§ YOUR INSTRUCTIONS
Among the entries, how many lines carry the string "Select"? Give the number and nothing else.

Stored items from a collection
--

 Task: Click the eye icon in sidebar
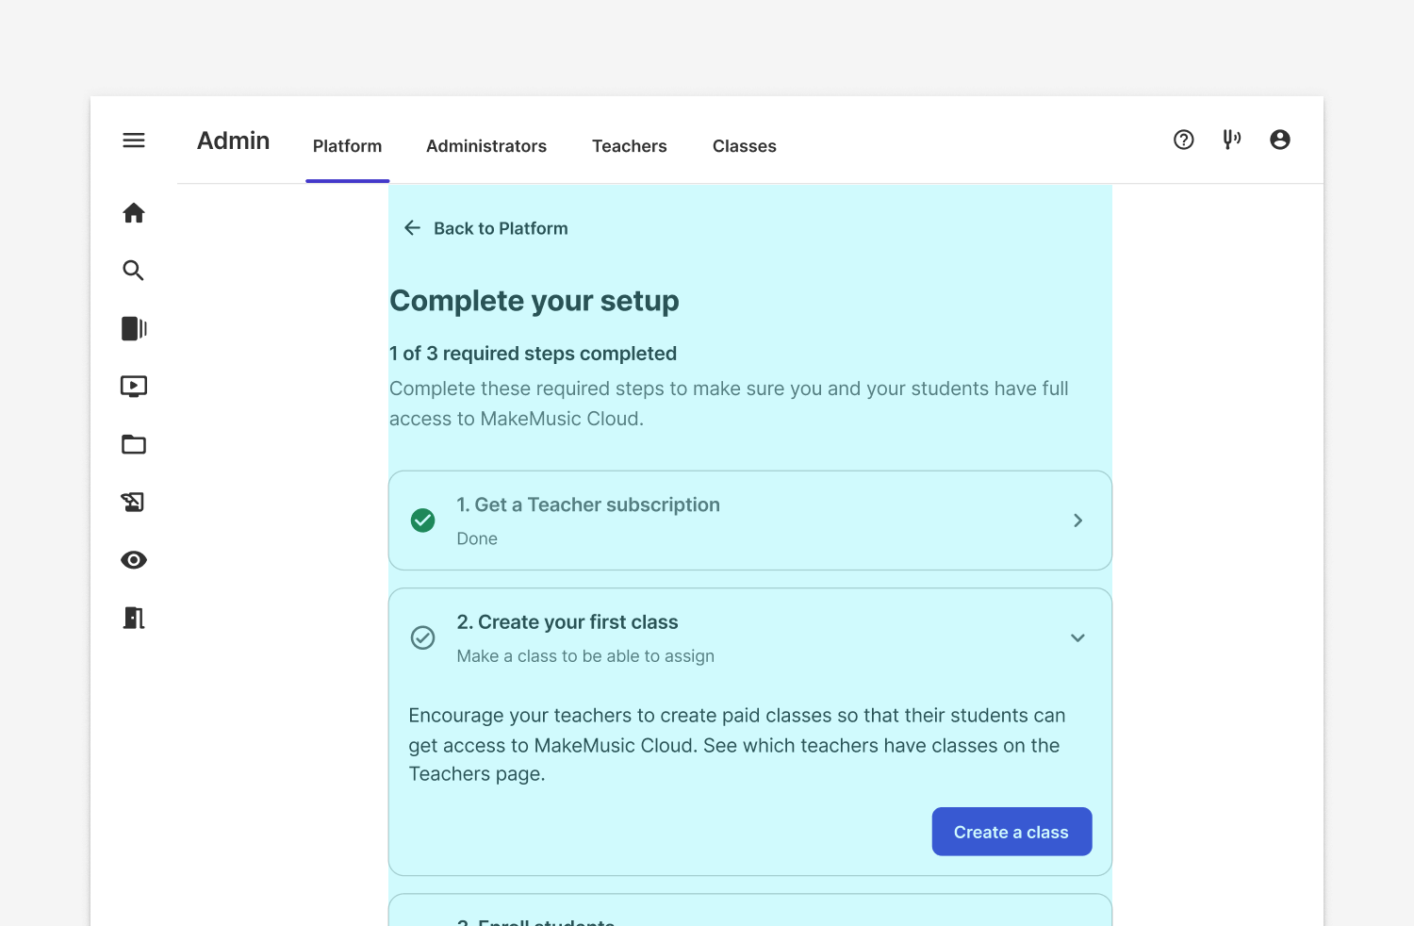coord(134,560)
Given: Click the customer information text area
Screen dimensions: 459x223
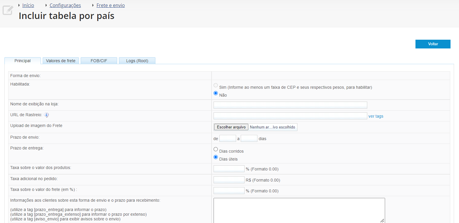Looking at the screenshot, I should (x=299, y=210).
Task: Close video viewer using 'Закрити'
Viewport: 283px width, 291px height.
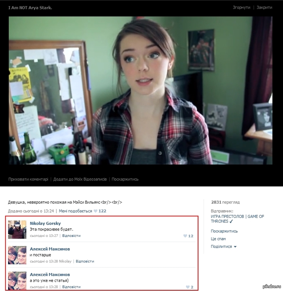Action: (x=265, y=8)
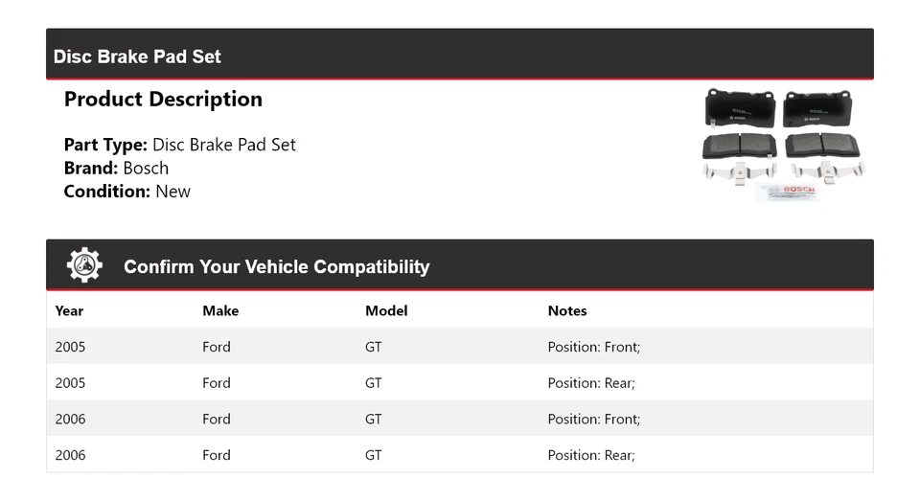Click the year 2006 in the Front row
The image size is (920, 501).
pos(70,419)
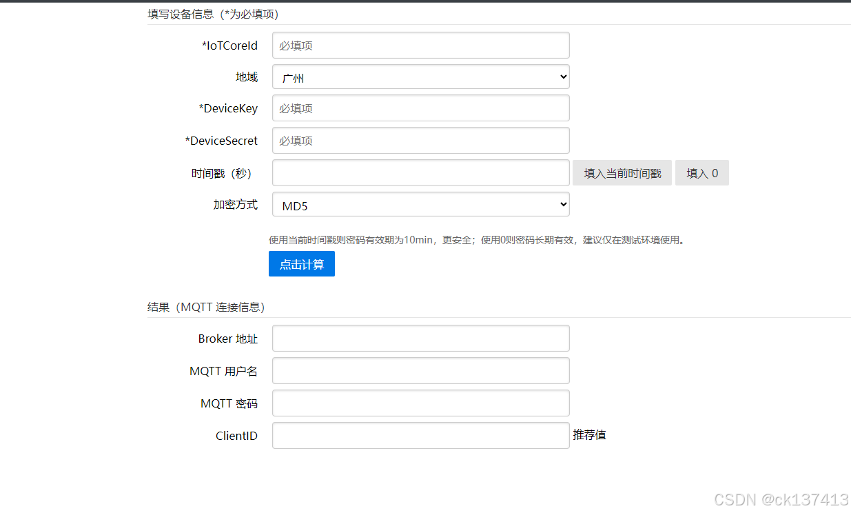
Task: Click the 填入当前时间戳 button
Action: (x=622, y=172)
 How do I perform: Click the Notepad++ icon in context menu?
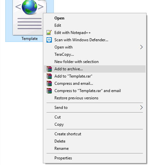(49, 33)
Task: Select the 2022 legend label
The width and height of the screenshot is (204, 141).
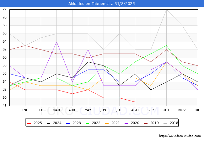Action: pyautogui.click(x=96, y=123)
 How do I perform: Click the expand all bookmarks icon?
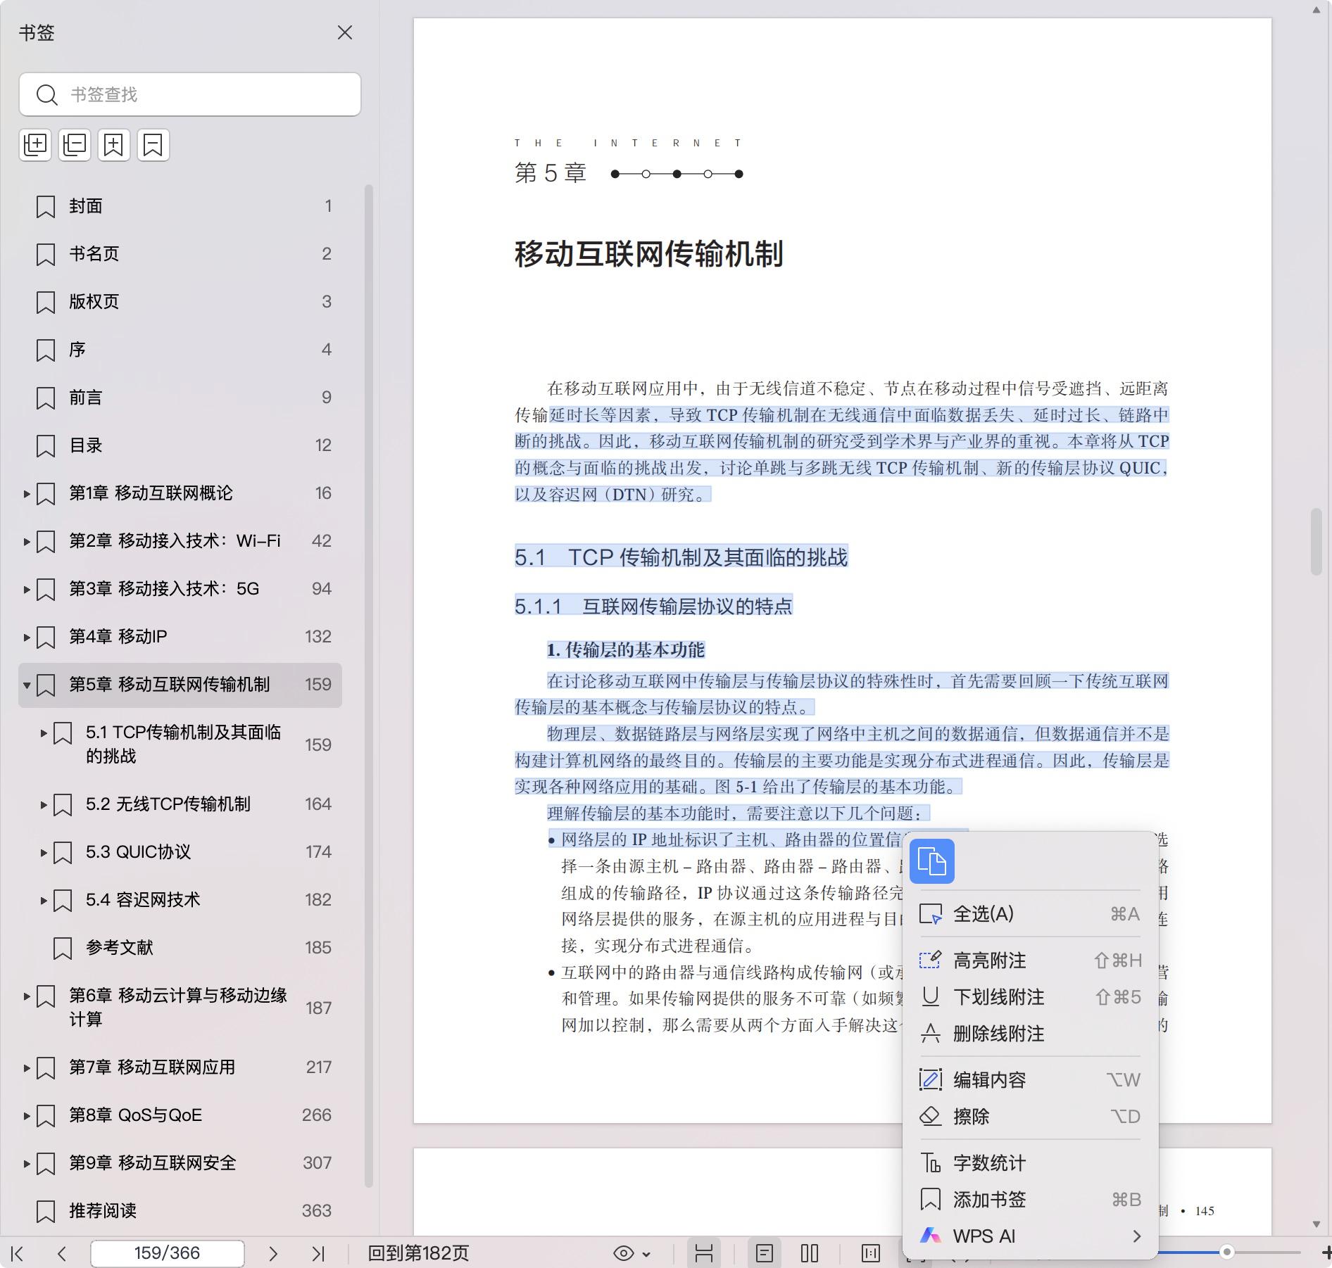[35, 145]
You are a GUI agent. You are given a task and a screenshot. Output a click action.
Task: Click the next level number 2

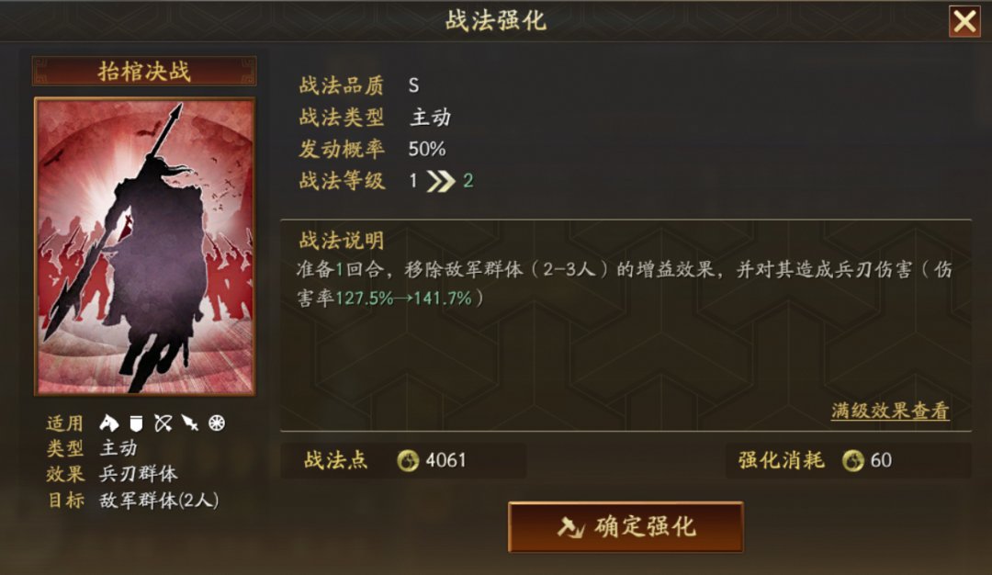[x=468, y=181]
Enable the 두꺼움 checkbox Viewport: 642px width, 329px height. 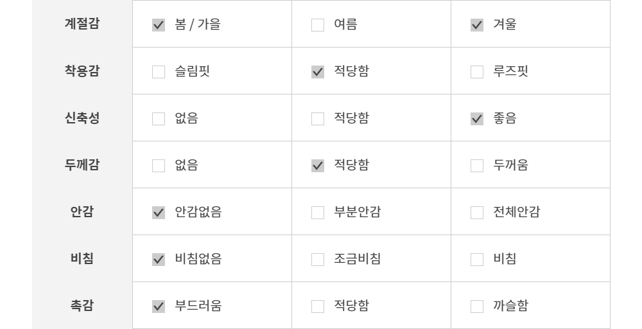click(x=477, y=166)
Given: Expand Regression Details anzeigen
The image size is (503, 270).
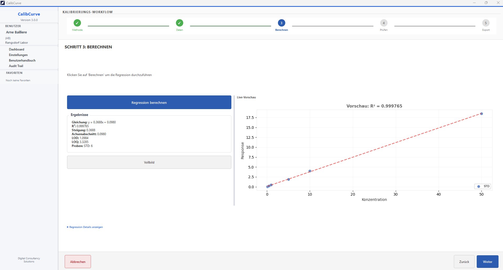Looking at the screenshot, I should coord(85,227).
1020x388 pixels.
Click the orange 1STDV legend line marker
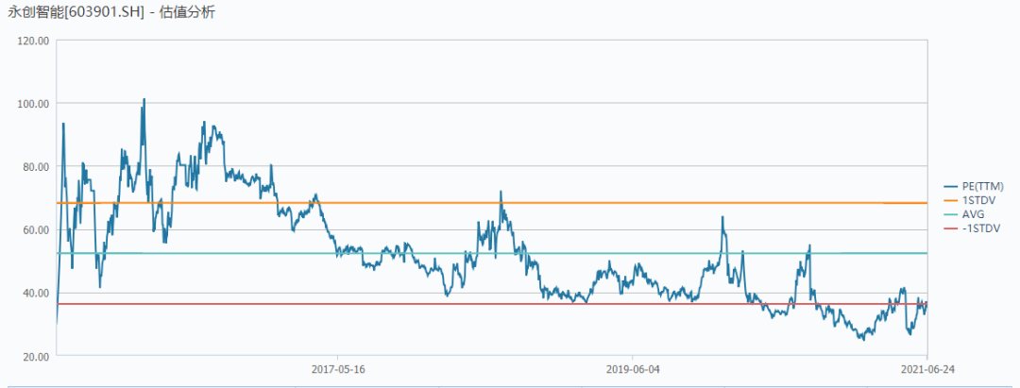point(951,200)
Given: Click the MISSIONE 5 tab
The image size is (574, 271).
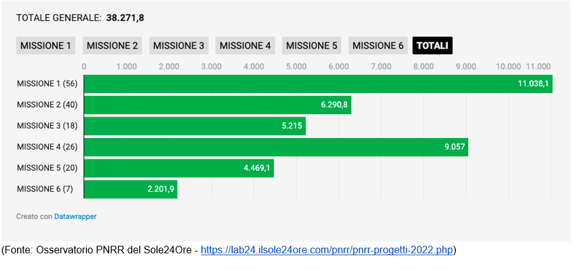Looking at the screenshot, I should click(311, 45).

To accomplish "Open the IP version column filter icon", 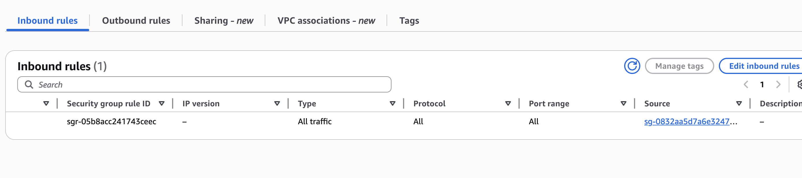I will (276, 103).
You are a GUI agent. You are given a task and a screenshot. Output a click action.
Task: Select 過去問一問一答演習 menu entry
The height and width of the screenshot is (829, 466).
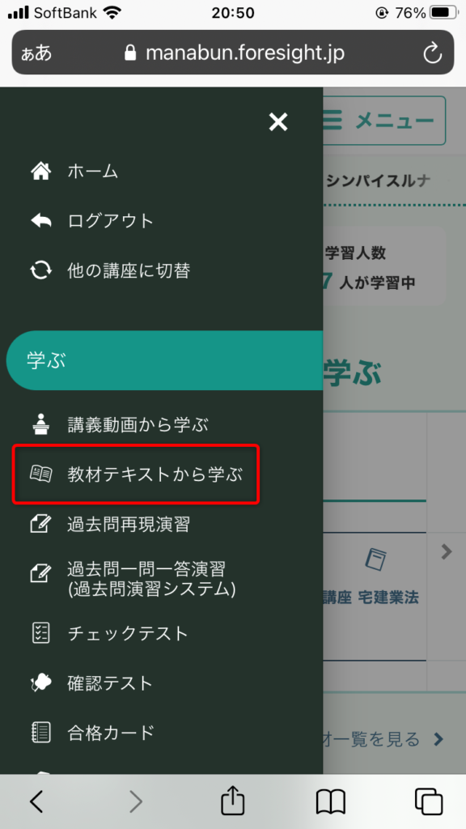151,579
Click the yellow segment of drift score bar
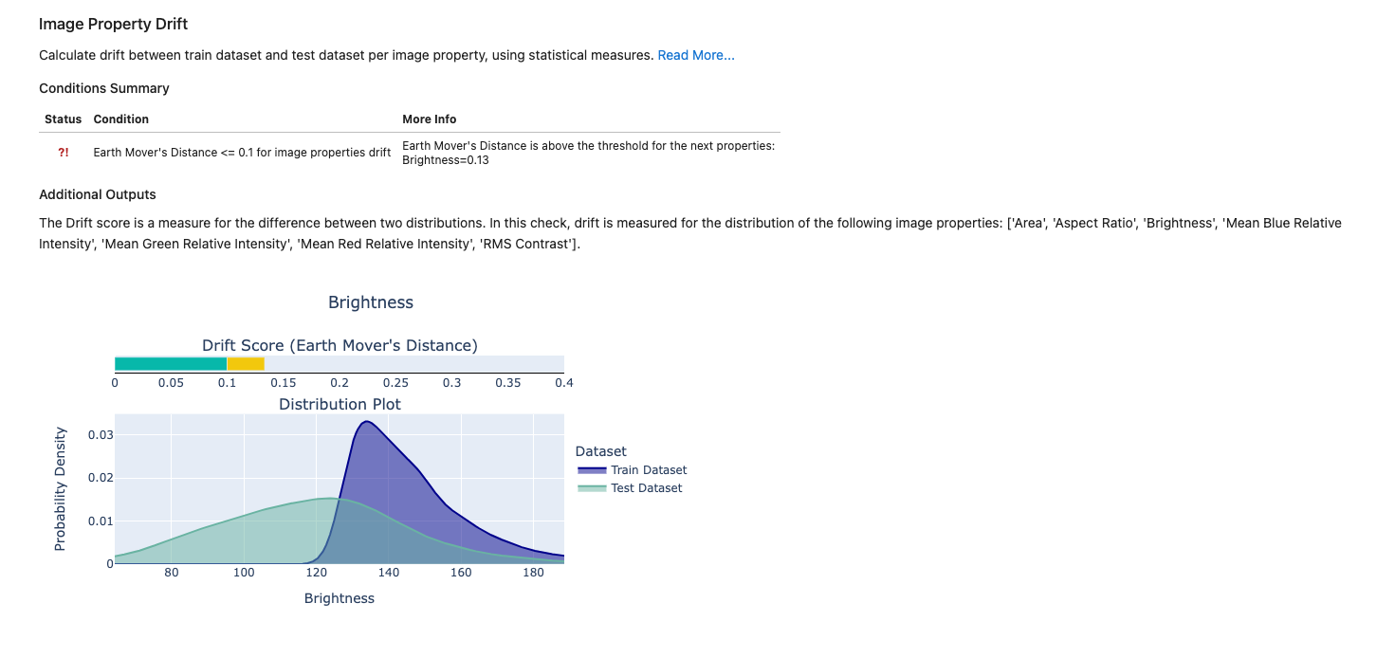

--

§ OUTPUT
2